青果物の週間情報 【2021-W12】

■週の概況 第12週 3/15(月)~ 3/19(金)

【全体】
 三寒四温を重ねながらもしだいに春らしい気候になってきた。野菜の生育はまずまず順調であり、全体的に入荷は増える見込みである。特に春野菜・新ものが出そろってきた感がある。それにあわせ消費は活発となり、中でもサラダ系野菜は引き合いが強くなってきた。市況は土物類こそ高値感が残るが、増量により値ごろ感の出せるレベルに値を下げる品目も多く、全体的に売りやすい環境になると期待できる。週末は連休も控え、一層動きが良くなってくるだろう。
 また流通事情として、この週水曜日は九州、京阪神、中部の市場が休市となるのにあわせて火曜日出荷を休む産地が多く、水曜日は西日本側を生産地とする青果物の荷が薄くなる可能性がある。

【野菜】
 春キャベツ(愛知)、春きゅうり(群馬)、新じゃが(鹿児島)、新玉ねぎ(静岡)、新人参(徳島)、春だいこん(千葉)、新ごぼう、ファーストトマトなど、春物・新ものが出そろってきた。季節感を存分に打ち出して販売できる環境だ。
 葉茎菜類では愛知県産春キャベツ、九州産アスパラ、石川県産ブロッコリー、愛知の促成ふきなどが春向きの食材として売り込み時だ。特にブロッコリーは値ごろ感がある。レタスもサラダ野菜として動きが出てきている。ほうれん草・小松菜など菜類は安値安定傾向が続く。
 果菜類は全体的に増量弱含み傾向だ。トマト・キュウリ・ナスなど主力品目は軒並み値ごろ感を増す見込みで、拡販につなげたいところだ。
 根菜類ではなんといってもタケノコが目玉で、この週より徳島県産(全国的に唯一の表年産地)が4kg箱となりいよいよシーズン開幕。和歌山県産も連日販売となる。人参がやや不安定で、愛知碧南産が平年よりかなり早期に切り上がったが、西南暖地からの入荷でつなぎ、品薄感は回避できそうだ。
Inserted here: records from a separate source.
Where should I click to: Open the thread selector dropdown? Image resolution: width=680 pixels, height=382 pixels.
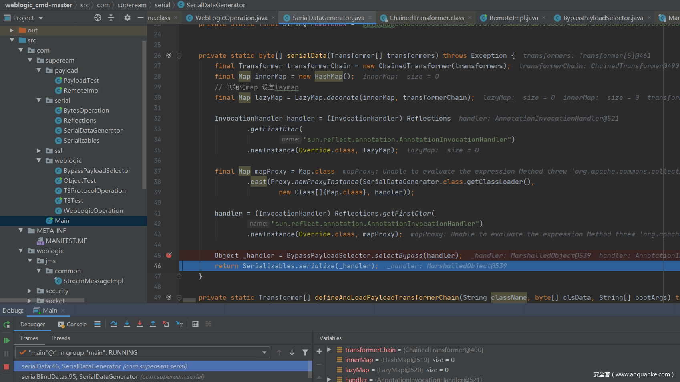click(x=264, y=352)
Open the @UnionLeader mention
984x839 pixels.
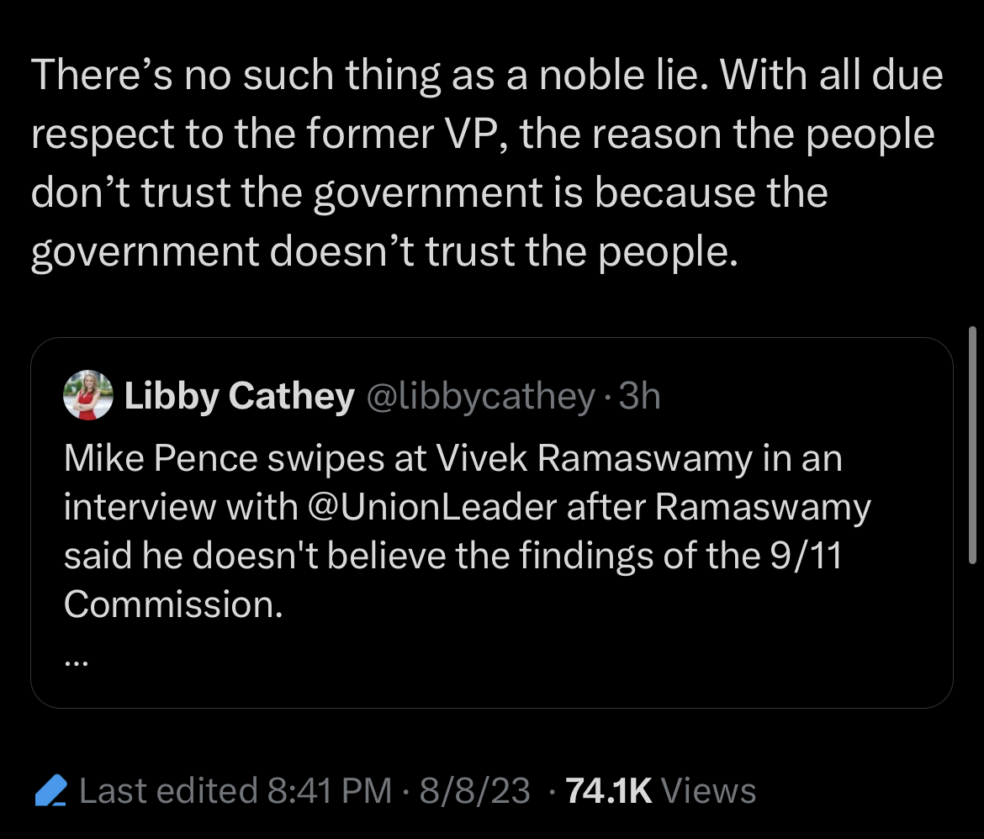tap(431, 507)
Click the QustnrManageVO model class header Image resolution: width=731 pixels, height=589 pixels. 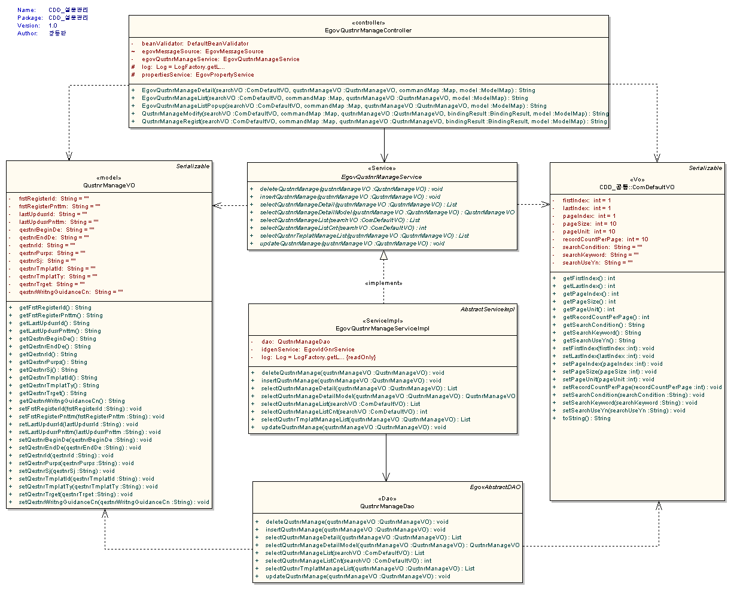[109, 186]
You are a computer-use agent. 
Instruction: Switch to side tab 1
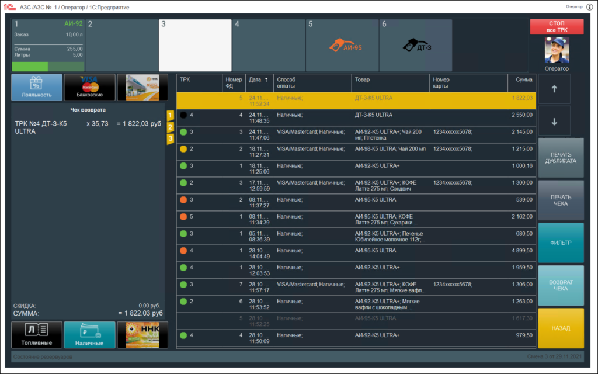(x=170, y=115)
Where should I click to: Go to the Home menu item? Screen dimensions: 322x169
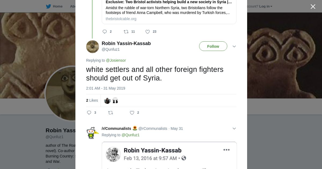58,6
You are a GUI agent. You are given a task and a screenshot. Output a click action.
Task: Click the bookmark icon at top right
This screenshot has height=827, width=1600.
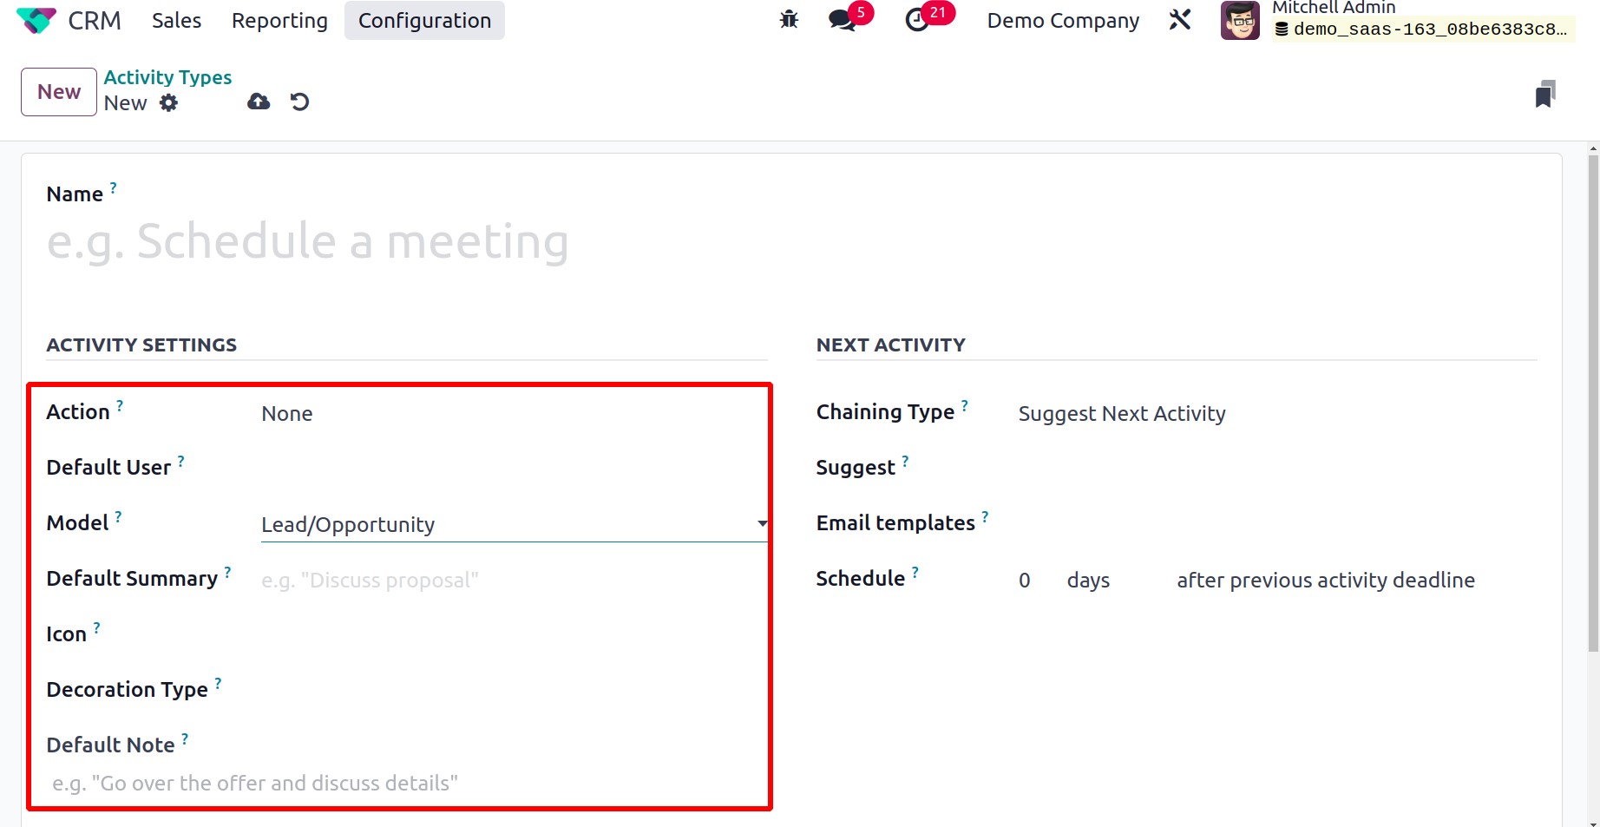pos(1545,94)
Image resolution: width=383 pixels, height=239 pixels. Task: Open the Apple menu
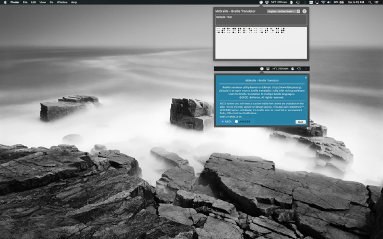pos(5,2)
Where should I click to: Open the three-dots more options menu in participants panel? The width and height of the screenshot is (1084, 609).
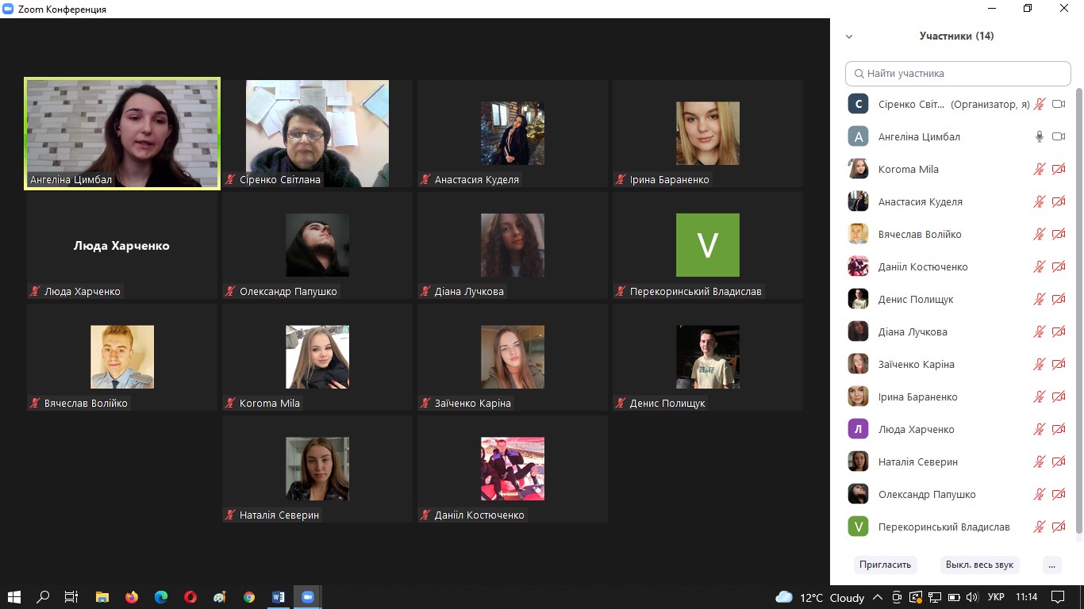pos(1051,565)
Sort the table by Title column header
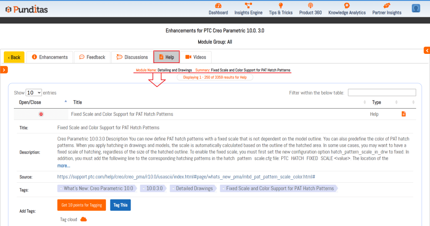The height and width of the screenshot is (226, 430). 78,102
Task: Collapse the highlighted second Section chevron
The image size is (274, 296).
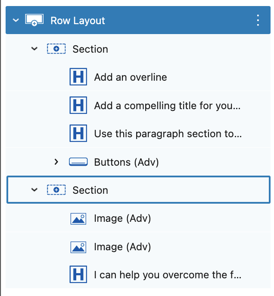Action: click(x=34, y=190)
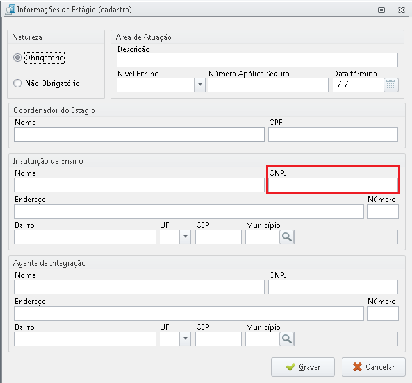The height and width of the screenshot is (383, 412).
Task: Click the Número Apólice Seguro field
Action: pyautogui.click(x=268, y=85)
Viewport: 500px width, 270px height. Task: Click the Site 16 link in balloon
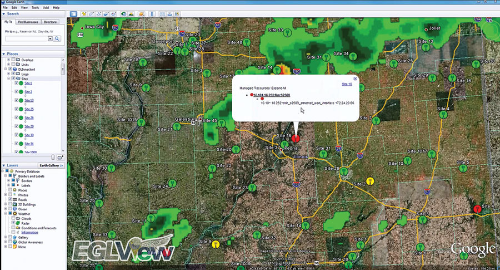[x=347, y=84]
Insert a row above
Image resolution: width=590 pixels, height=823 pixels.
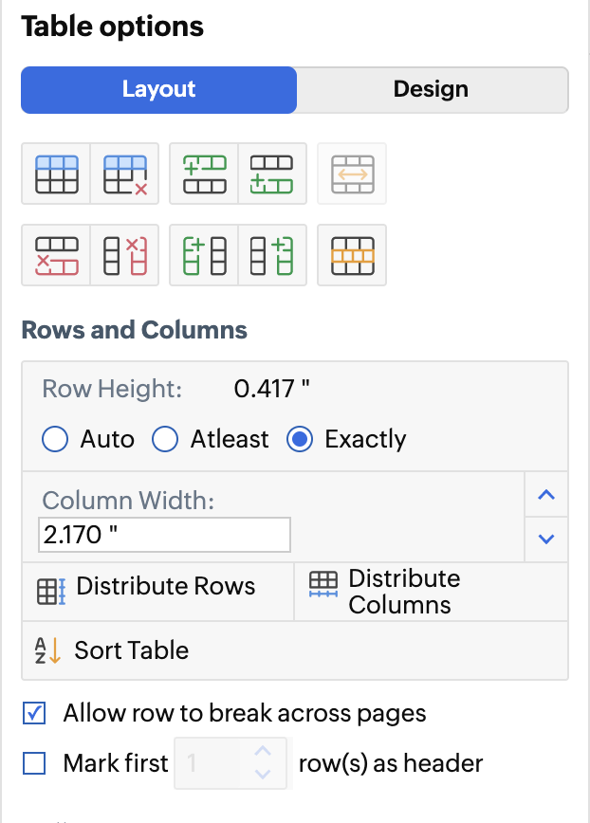click(204, 174)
地物のサツマイモは末期に入り、やや品質に注意が必要となってきた。蓮根は安値感がある販売である。土物類では北海道産がいよいよ末期で、この週内にも切り上がる気配であり、品薄高値傾向が続く。玉ねぎはまだ残量がありそうで、保合予想である。

【果実】
 国内果実では中晩柑類のアイテムに品目の入れ替わりが進む。いよかん、せとか、文旦などは終わりに向かい、清見、小夏、日向夏などはこれからだ。主力のデコポンはまだまだ健在である。またいわゆる「木熟もの」といった樹上での生育を長くして糖度を高める栽培をしたものも出てくる。りんごは青森県産サンふじ、王林など潤沢であり、価格も安値傾向だ。イチゴは愛知・九州から昨年より安定したペースで入荷している。メロンではアールスメロンは気温の上昇から品質上位のものが増えてきた。アンデス系のその他メロンも少しずつ量を増している。国内産キウイは例年より数量が少なく、出荷終盤に入る。
 輸入フルーツではバナナは安定して入荷。シトラスではオレンジが主役となり、レギュラー品・高糖度系含め数多くのブランドが入っている。マンゴーではタイ産が今後増量する予定で、独特のしずく型はまだまだ日本に定着したとは言えず、拡大の余地がある。タイ産マンゴーには糖度の高いナンドクマイ種と赤みの強いマハチャノ種がある。ブドウ類は産地が豪州産に中心が移ってくる。